start Records provided

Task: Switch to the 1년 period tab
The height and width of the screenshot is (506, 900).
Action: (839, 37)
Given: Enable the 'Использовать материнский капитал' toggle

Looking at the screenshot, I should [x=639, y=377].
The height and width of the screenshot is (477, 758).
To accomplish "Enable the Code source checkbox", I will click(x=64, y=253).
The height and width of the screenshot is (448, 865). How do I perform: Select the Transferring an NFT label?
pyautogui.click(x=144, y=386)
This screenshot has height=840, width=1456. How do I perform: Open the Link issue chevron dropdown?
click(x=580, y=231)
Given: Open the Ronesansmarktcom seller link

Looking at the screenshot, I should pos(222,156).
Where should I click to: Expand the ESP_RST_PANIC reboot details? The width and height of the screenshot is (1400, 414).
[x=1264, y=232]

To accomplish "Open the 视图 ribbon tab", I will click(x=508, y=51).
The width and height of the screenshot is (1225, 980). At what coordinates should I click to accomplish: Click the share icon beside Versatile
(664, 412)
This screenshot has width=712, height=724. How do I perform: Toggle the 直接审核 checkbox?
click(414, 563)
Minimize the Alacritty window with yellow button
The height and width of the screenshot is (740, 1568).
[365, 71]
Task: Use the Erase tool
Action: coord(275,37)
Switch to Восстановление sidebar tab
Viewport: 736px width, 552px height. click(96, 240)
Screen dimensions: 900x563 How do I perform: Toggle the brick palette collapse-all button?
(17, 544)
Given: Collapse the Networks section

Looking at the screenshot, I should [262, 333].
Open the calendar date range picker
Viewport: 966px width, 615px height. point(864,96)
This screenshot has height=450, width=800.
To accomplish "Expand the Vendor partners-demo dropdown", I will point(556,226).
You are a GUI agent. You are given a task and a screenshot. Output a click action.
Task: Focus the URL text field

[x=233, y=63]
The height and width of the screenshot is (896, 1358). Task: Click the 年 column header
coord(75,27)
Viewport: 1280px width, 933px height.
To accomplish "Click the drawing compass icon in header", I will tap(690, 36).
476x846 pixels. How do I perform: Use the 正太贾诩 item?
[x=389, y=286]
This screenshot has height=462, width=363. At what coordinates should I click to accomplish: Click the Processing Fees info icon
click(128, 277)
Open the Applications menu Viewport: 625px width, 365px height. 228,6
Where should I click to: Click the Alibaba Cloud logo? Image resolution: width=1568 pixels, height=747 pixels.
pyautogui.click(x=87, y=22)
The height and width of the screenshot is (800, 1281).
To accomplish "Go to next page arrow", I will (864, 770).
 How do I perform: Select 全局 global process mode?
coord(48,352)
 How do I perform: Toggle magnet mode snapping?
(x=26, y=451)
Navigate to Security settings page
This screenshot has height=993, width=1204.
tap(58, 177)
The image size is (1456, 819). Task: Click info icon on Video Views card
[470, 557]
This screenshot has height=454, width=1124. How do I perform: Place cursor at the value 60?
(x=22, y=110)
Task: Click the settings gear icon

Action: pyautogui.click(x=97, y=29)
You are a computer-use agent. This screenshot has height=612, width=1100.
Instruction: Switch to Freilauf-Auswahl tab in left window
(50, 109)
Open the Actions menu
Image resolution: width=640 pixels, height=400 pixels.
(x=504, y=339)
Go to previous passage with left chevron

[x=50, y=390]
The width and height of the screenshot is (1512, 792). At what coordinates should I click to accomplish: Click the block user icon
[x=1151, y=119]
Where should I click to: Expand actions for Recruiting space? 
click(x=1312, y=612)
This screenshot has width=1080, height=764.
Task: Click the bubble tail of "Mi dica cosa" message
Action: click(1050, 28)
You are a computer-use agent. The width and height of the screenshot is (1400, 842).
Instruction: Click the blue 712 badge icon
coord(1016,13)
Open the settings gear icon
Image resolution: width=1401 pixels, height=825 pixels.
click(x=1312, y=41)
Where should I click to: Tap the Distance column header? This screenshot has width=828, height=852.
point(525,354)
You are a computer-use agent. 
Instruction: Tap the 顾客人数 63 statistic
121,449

end Records provided

— What is required —
Please transcribe the data above line for line, without changing a single character.

— Reply —
Task: Switch to the 1년 period tab
The height and width of the screenshot is (506, 900).
Action: (839, 37)
Given: Enable the 'Использовать материнский капитал' toggle

Looking at the screenshot, I should [x=639, y=377].
The height and width of the screenshot is (477, 758).
To accomplish "Enable the Code source checkbox", I will click(x=64, y=253).
The height and width of the screenshot is (448, 865). How do I perform: Select the Transferring an NFT label?
pyautogui.click(x=144, y=386)
This screenshot has height=840, width=1456. How do I perform: Open the Link issue chevron dropdown?
click(x=580, y=231)
Given: Open the Ronesansmarktcom seller link

Looking at the screenshot, I should pos(222,156).
Where should I click to: Expand the ESP_RST_PANIC reboot details? The width and height of the screenshot is (1400, 414).
[x=1264, y=232]

To accomplish "Open the 视图 ribbon tab", I will click(x=508, y=51).
The width and height of the screenshot is (1225, 980). At what coordinates should I click to accomplish: Click the share icon beside Versatile
(664, 412)
This screenshot has width=712, height=724. How do I perform: Toggle the 直接审核 checkbox?
click(414, 563)
Minimize the Alacritty window with yellow button
The height and width of the screenshot is (740, 1568).
[365, 71]
Task: Use the Erase tool
Action: coord(275,37)
Switch to Восстановление sidebar tab
Viewport: 736px width, 552px height. click(96, 240)
Screen dimensions: 900x563 How do I perform: Toggle the brick palette collapse-all button?
(17, 544)
Given: Collapse the Networks section

Looking at the screenshot, I should [262, 333].
Open the calendar date range picker
Viewport: 966px width, 615px height. point(864,96)
This screenshot has height=450, width=800.
To accomplish "Expand the Vendor partners-demo dropdown", I will point(556,226).
You are a GUI agent. You are given a task and a screenshot. Output a click action.
Task: Focus the URL text field

[x=233, y=63]
The height and width of the screenshot is (896, 1358). Task: Click the 年 column header
coord(75,27)
Viewport: 1280px width, 933px height.
To accomplish "Click the drawing compass icon in header", I will tap(690, 36).
476x846 pixels. How do I perform: Use the 正太贾诩 item?
[x=389, y=286]
This screenshot has height=462, width=363. At what coordinates should I click to accomplish: Click the Processing Fees info icon
click(128, 277)
Open the Applications menu Viewport: 625px width, 365px height. 228,6
Where should I click to: Click the Alibaba Cloud logo? Image resolution: width=1568 pixels, height=747 pixels.
pyautogui.click(x=87, y=22)
The height and width of the screenshot is (800, 1281).
To accomplish "Go to next page arrow", I will (864, 770).
 How do I perform: Select 全局 global process mode?
coord(48,352)
 How do I perform: Toggle magnet mode snapping?
(x=26, y=451)
Navigate to Security settings page
This screenshot has height=993, width=1204.
tap(58, 177)
The image size is (1456, 819). Task: Click info icon on Video Views card
[470, 557]
This screenshot has height=454, width=1124. How do I perform: Place cursor at the value 60?
(x=22, y=110)
Task: Click the settings gear icon

Action: pyautogui.click(x=97, y=29)
You are a computer-use agent. This screenshot has height=612, width=1100.
Instruction: Switch to Freilauf-Auswahl tab in left window
(50, 109)
Open the Actions menu
Image resolution: width=640 pixels, height=400 pixels.
(x=504, y=339)
Go to previous passage with left chevron

[x=50, y=390]
The width and height of the screenshot is (1512, 792). At what coordinates should I click to accomplish: Click the block user icon
[x=1151, y=119]
Where should I click to: Expand actions for Recruiting space? 
click(x=1312, y=612)
This screenshot has width=1080, height=764.
Task: Click the bubble tail of "Mi dica cosa" message
Action: click(1050, 28)
You are a computer-use agent. The width and height of the screenshot is (1400, 842).
Instruction: Click the blue 712 badge icon
coord(1016,13)
Open the settings gear icon
Image resolution: width=1401 pixels, height=825 pixels.
click(x=1312, y=41)
Where should I click to: Tap the Distance column header? This screenshot has width=828, height=852.
point(525,354)
You are a computer-use agent. 
Instruction: Tap the 顾客人数 63 statistic
121,449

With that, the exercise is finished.